Esercitare la paternità è prendersi cura. Anche San Giuseppe «ha sempre saputo che quel bambino non era suo, ma era stato semplicemente affidato alle sue cure.» La paternità è sempre espressione di un amore sincero e disinteressato, perché «non è mai esercizio di possesso, ma “segno” che rinvia a una paternità più alta», quella di Dio.

«Ogni figlio porta sempre con sé un mistero, un inedito che può essere rivelato solo con l’aiuto di un padre che rispetta la sua libertà.» Un padre è tale se è

«consapevole di completare la propria azione educativa e di vivere pienamente la paternità solo quando si è reso “inutile”, quando vede che il figlio diventa autonomo e cammina da solo sui sentieri della vita.» «Essere padri significa introdurre il figlio all’esperienza della vita, alla realtà. Non trattenerlo, non imprigionarlo, non possederlo, ma renderlo capace di scelte, di libertà, di partenze.»

Un padre è tale se è per il figlio maestro di vita, se gli comunica con le parole e l’esempio il senso dell’esistenza.

«Il mondo ha bisogno di padri», ha bisogno di persone mature che sappiano prendersi cura del prossimo, ma «rifiuta i padroni, rifiuta cioè chi vuole usare il possesso dell’altro per riempire il proprio vuoto; rifiuta coloro che confondono autorità con autoritarismo, servizio con servilismo, confronto con oppressione, carità con assistenzialismo, forza con distruzione.»
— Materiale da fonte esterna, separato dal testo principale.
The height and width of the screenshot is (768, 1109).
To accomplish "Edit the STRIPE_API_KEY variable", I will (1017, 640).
«Accanto all’appellativo di padre, a Giuseppe la tradizione ha messo anche quello di “castissimo”. Non è un’indicazione meramente affettiva, ma la sintesi di un atteggiamento che esprime il contrario del possesso. La castità è la libertà dal possesso in tutti gli ambiti della vita. Solo quando un amore è casto, è veramente amore. L’amore che vuole possedere, alla fine diventa pericoloso, imprigiona, soffoca, rende infelici. Dio stesso ha amato l’uomo con amore casto, lasciandolo libero anche di sbagliare e di mettersi contro di Lui. La logica dell’amore è sempre una logica di libertà, e Giuseppe ha saputo amare in maniera straordinariamente libera. Non ha mai messo sé stesso al centro. Ha saputo decentrarsi, mettere al centro della sua vita Maria e Gesù.

La felicità di Giuseppe non è nella logica del sacrificio di sé, ma del dono di sé.»
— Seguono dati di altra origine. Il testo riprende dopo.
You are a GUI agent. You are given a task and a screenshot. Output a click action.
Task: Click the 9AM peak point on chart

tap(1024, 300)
Ama veramente solo chi si mette al servizio di Dio e del prossimo, chi si fa dono per amore: questi è ‘padre’ e ‘casto’.

«Ogni vera vocazione nasce dal dono di sé, che è la maturazione del semplice sacrificio. Anche nel sacerdozio e nella vita consacrata viene chiesto questo tipo di maturità.»

Così, come la società civile,

«anche la Chiesa di oggi ha bisogno di padri. È sempre attuale l’ammonizione rivolta da San Paolo ai Corinzi: “Potreste avere anche diecimila pedagoghi in Cristo, ma non certo molti padri” (1 Cor 4,15); e ogni sacerdote o vescovo dovrebbe poter aggiungere come l’Apostolo: “Sono io che vi ho generato in Cristo Gesù mediante il Vangelo” (ibid.). E ai Galati dice: “Figli miei, che io di nuovo partorisco nel dolore finché Cristo non sia formato in voi!” (4,19).»

La vera paternità è dare la forma di Cristo, vivendo una vita evangelica.